Everyone believed that just like the covid-19 situation, Airlift will be able to get out of this trap too and would start rising again. But instead, the opposite happened as the situation of the company become worse and worse to a point that the executives decided to cease all operations. Airlift gave the statement as;

“While the global recession and recent downturn in capital markets has affected economic activity across the board, it has had a devastating impact on Airlift and rendered its shut-down inevitable. On July 12, Airlift’s operations will shut down permanently. This has been an extremely taxing decision that impacts a large set of stakeholders and an emerging technology ecosystem.”

In an interview this June, Usman Gul one of the co-founders of Airlift seemed concerned about the fact that Airlift’s closure surely caused an air of demotivation in the Pakistani startup scene. He also acknowledged the amount of influence Airlift provided the industry and it would have been amazing for Pakistan if they would have succeeded. He said;

“There’s a lot of responsibility that comes by being the front-runner, or being in a leadership position, as everything we do at this stage will be viewed as the way things should be done,”

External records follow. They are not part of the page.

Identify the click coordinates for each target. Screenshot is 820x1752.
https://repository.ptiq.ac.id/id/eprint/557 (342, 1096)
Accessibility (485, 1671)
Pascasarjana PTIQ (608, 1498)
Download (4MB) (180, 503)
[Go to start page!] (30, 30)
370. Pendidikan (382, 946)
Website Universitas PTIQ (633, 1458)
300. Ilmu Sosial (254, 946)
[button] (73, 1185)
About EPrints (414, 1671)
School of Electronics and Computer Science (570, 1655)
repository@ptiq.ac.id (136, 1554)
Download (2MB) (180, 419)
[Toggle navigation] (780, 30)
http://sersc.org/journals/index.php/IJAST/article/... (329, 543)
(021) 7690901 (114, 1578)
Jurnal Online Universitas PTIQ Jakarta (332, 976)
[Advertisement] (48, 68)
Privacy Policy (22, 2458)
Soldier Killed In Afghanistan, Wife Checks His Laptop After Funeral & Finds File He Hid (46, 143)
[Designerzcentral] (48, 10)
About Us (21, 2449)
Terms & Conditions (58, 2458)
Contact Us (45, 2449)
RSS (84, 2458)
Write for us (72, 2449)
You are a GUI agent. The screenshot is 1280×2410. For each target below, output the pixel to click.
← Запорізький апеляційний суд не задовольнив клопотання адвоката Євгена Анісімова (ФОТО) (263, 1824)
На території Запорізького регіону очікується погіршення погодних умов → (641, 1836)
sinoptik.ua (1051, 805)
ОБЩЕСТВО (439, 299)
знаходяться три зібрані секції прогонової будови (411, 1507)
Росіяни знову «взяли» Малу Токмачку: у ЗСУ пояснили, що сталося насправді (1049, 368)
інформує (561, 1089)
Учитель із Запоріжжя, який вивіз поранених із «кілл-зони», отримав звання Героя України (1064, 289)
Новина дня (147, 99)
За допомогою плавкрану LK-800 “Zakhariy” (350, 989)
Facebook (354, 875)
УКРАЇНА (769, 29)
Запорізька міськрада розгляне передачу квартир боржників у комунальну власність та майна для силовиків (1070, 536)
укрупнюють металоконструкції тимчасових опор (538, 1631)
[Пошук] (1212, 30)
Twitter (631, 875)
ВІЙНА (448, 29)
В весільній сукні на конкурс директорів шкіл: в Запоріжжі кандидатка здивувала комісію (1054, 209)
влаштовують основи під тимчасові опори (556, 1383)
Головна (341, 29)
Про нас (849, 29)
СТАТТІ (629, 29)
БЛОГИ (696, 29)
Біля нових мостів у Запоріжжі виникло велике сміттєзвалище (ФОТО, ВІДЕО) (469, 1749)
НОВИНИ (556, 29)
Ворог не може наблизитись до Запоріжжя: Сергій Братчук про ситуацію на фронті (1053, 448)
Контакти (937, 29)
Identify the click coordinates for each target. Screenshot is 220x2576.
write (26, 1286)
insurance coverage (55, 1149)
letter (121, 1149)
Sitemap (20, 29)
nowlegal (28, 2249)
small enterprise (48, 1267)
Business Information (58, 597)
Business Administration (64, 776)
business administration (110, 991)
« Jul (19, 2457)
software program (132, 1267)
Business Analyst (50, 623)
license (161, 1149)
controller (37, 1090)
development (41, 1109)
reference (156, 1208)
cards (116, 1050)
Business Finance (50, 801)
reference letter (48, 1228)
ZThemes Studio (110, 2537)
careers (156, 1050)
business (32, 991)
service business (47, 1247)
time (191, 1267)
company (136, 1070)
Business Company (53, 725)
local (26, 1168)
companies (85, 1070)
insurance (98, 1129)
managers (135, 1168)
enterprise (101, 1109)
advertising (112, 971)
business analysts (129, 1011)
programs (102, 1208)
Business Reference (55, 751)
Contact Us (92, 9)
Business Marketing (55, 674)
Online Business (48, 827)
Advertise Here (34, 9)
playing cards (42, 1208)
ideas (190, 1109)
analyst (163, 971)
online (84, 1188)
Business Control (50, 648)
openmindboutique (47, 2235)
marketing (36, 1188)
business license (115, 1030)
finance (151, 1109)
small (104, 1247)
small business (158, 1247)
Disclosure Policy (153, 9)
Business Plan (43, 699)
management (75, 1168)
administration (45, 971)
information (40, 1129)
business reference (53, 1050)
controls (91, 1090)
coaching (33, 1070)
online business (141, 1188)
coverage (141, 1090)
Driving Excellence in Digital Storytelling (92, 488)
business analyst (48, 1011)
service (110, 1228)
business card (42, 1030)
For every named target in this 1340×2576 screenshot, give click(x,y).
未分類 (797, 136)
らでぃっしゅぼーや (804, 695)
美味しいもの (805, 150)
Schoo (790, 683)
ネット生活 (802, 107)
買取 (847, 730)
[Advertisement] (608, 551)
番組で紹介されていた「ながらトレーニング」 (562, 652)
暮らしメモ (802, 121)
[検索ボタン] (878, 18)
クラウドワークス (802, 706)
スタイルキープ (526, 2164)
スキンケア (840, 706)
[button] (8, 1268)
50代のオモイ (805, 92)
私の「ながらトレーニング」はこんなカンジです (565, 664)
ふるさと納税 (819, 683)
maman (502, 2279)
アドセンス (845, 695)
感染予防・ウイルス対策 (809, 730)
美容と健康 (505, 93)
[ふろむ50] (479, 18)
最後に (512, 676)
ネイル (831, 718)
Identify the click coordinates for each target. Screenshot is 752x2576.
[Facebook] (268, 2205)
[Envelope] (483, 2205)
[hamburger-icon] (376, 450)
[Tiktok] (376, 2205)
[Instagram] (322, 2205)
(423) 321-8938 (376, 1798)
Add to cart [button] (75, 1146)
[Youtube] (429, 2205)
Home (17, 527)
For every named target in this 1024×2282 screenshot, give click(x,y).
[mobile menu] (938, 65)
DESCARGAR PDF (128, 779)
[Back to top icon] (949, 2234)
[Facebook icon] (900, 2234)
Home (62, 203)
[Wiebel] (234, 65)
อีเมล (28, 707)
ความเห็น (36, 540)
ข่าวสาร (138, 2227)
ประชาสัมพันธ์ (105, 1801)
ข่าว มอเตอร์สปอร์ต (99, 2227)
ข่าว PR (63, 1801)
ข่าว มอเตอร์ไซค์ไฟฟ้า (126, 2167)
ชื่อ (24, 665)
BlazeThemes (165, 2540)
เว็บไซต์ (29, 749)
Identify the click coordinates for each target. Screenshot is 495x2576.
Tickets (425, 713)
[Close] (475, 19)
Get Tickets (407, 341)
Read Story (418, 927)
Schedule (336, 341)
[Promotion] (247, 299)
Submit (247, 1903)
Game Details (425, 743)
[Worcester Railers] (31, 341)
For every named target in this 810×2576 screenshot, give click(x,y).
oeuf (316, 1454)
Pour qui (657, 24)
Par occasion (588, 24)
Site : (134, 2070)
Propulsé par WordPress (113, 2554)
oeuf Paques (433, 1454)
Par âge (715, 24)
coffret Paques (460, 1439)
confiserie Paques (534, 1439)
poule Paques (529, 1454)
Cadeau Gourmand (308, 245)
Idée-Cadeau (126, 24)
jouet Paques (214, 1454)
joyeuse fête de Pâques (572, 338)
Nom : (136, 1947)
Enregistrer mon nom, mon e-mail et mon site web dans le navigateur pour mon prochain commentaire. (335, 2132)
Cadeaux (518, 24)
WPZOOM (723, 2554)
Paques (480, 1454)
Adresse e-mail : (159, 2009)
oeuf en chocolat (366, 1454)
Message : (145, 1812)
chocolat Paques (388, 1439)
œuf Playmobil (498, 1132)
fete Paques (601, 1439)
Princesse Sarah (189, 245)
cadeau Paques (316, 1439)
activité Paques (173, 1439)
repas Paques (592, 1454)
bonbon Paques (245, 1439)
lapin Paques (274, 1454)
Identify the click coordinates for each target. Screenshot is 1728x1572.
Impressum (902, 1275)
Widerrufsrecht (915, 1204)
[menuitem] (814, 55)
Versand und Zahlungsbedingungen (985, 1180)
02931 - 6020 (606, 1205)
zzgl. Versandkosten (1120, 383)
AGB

The final nail in the coffin was the decision to not go for a round of funding this year as they didn’t suspect any upcoming downfalls. As a result, they had to lay off employees and shorten the target area. But still, the company had many commitments it needed as it sent the final documents to investors on July 5.

Unfortunately, the lead backer delayed sending the money, wanting more investors to wire funds together with it. The other investors asked for two to three months, citing fears of a global recession and downturn in capital markets. Less than a week into the negotiations, Airlift’s coffers had dried up and the company had no option but to close the first-potential unicorn of Pakistan. Gul explained the situation as;

“The biggest miss on our end is not prioritizing a multi-stage institutional investor, You need that multi-stage institutional investor, someone like Accel or Sequoia, who believes in the project and can write larger checks.”

Usman Gul is passionate and wants to learn from this experience moving forward and all the startups in Pakistan can learn a lot from Airlift’s story and what caused it to fail after a sky-rocketing start. Gul closed the interview with a psychic statement without disclosing whether Airlift will come back or not.

“We intend to learn from this experience. Market turnarounds are a reality that requires better planning and preparation on our end.”